(Beginning of Records shown)

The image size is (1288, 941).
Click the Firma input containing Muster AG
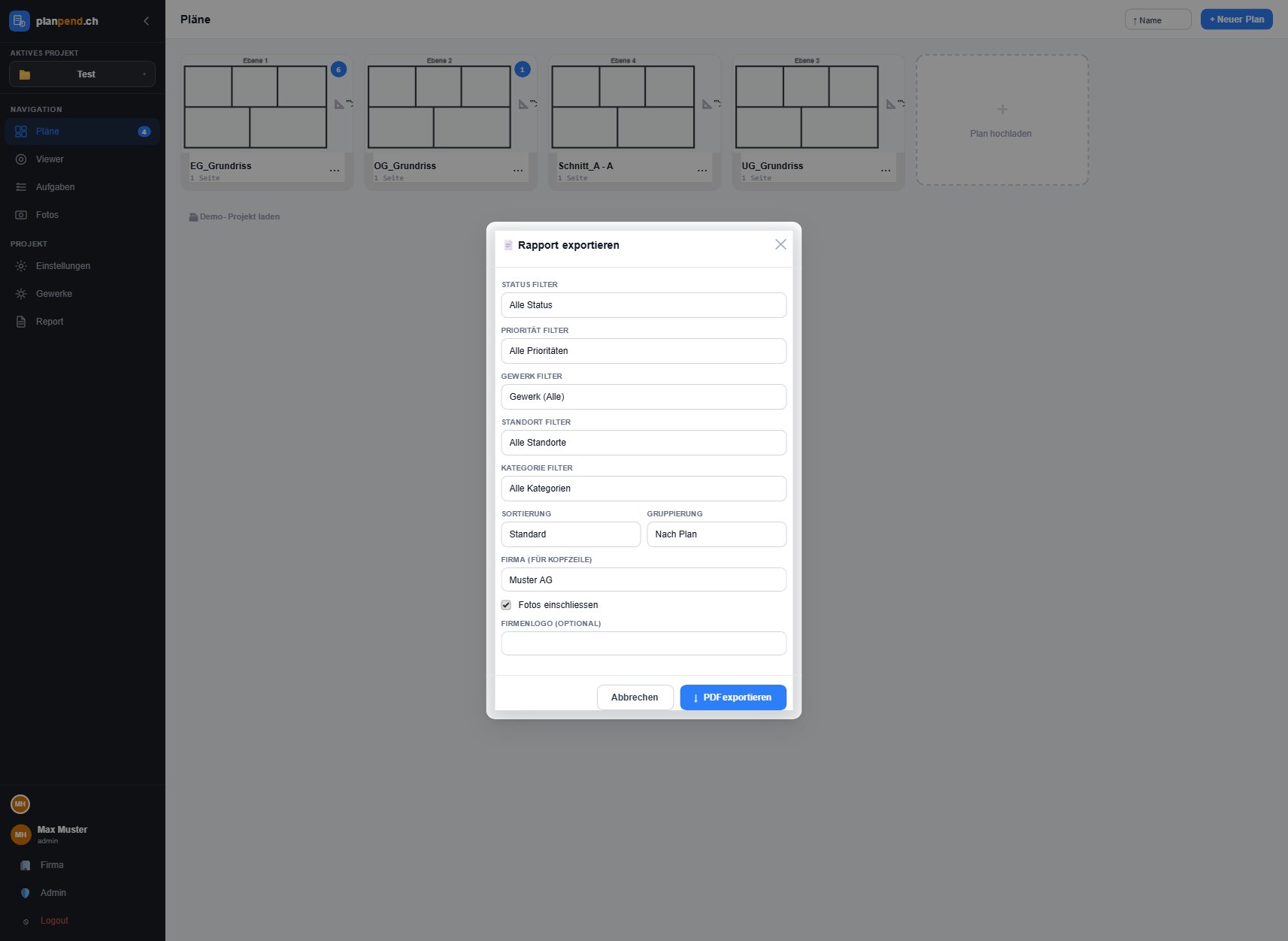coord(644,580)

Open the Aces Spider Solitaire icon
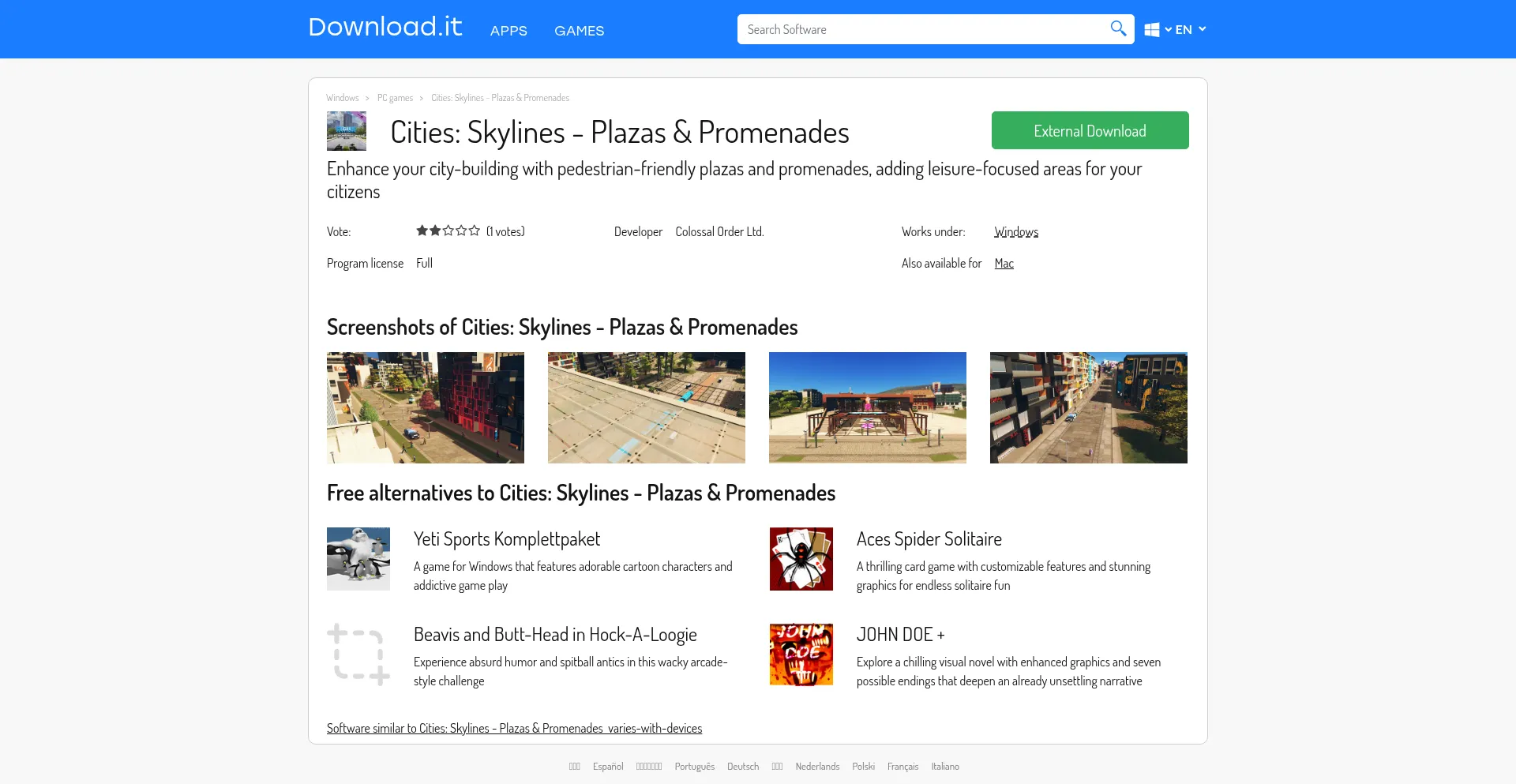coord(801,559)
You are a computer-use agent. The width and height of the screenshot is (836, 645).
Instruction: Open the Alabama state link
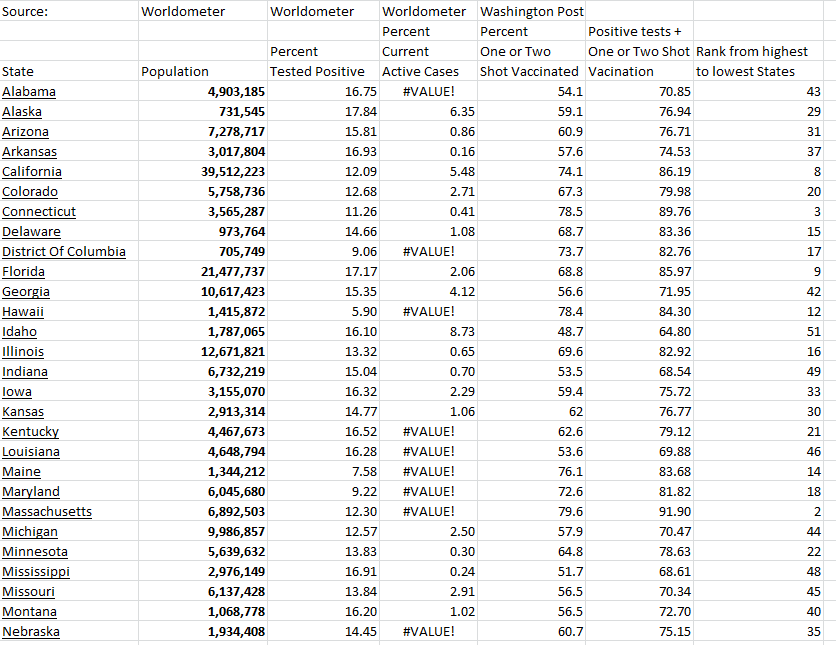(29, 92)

(End of Records shown)

◆ **Work required**
Would you give the data above again word for word, skipping any images?

◆ **Result for this exercise**
The image size is (1288, 941).
Click the Firma input containing Muster AG
coord(644,580)

Open the Aces Spider Solitaire icon
coord(801,559)
You are a computer-use agent. The width and height of the screenshot is (836, 645).
Instruction: Open the Alabama state link
(29, 92)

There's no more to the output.